Problem to work on:
Every line of the material below in which "screenshot" shows up is to be located and copied.

Records provided:
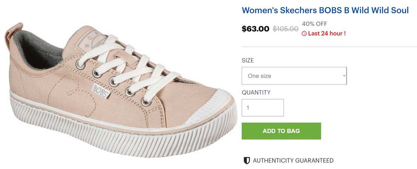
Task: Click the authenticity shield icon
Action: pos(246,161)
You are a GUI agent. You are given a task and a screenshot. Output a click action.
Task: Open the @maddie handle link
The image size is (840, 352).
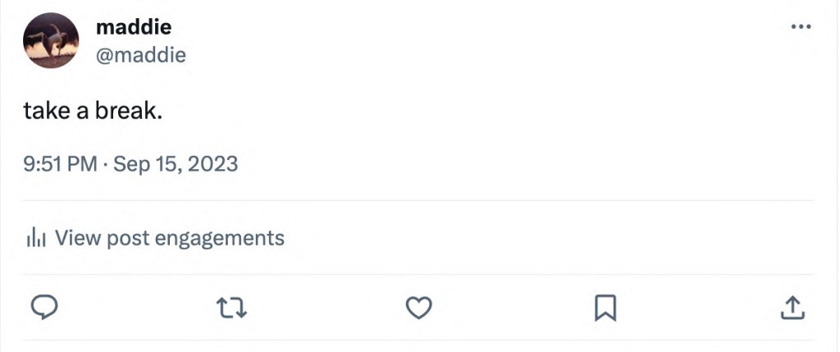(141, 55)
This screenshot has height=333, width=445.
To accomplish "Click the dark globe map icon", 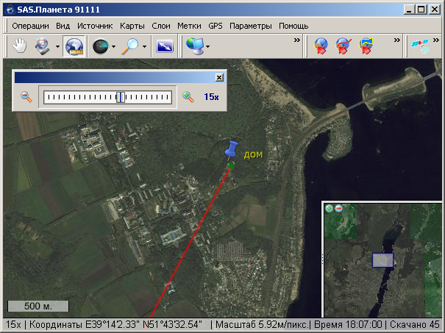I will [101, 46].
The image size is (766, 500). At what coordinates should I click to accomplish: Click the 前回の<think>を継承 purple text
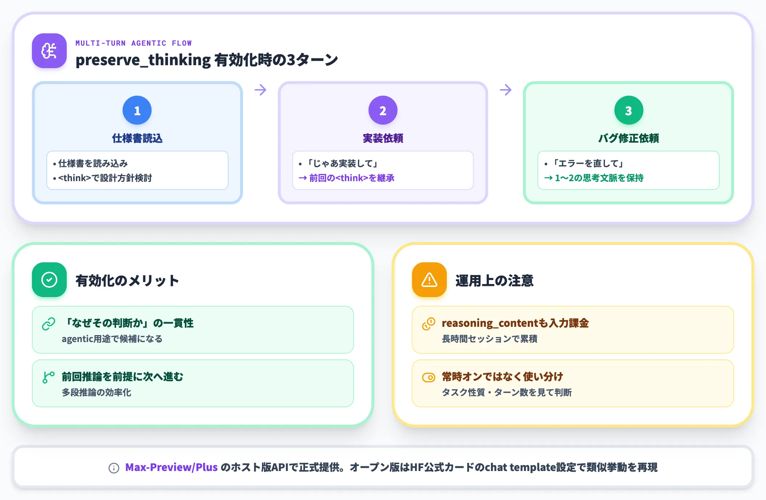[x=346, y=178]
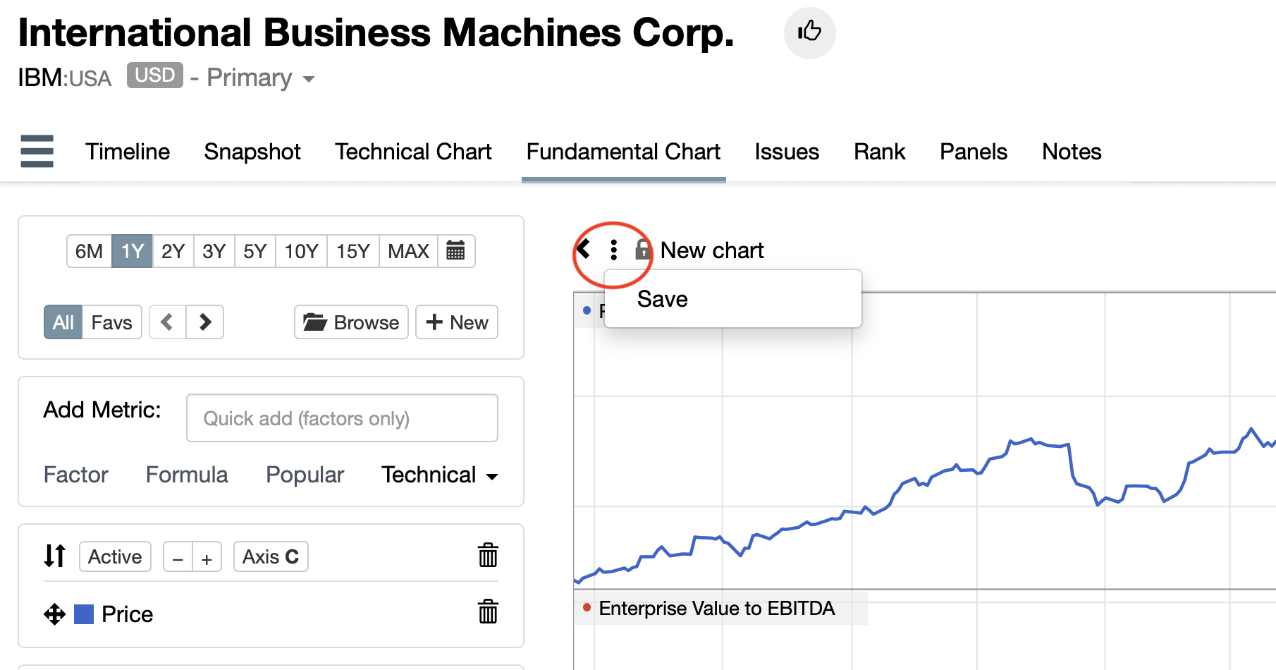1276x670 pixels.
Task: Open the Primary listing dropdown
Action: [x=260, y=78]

==

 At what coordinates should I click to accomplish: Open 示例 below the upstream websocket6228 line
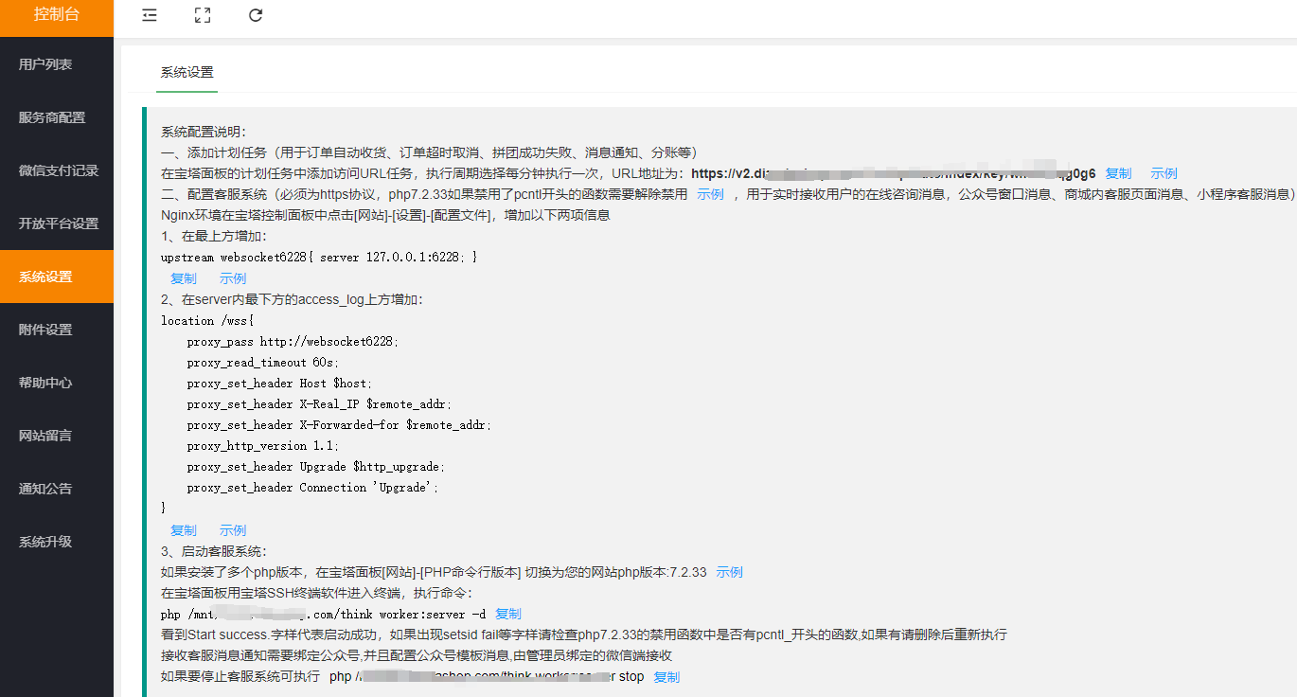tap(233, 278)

...

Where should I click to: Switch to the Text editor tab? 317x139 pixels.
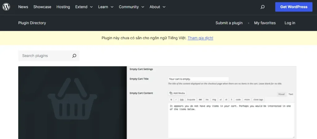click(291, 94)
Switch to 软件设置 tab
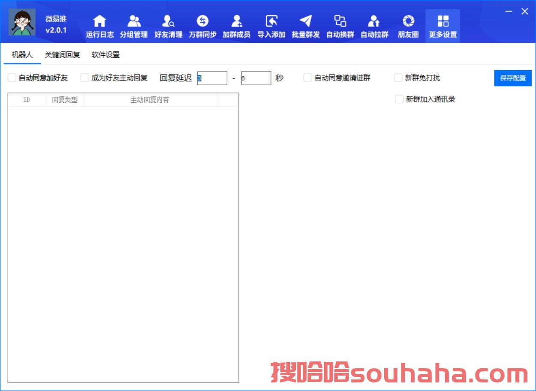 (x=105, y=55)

Solved problem:
You are a GUI agent. You are given a task and a screenshot. Output a click action.
This screenshot has height=333, width=445.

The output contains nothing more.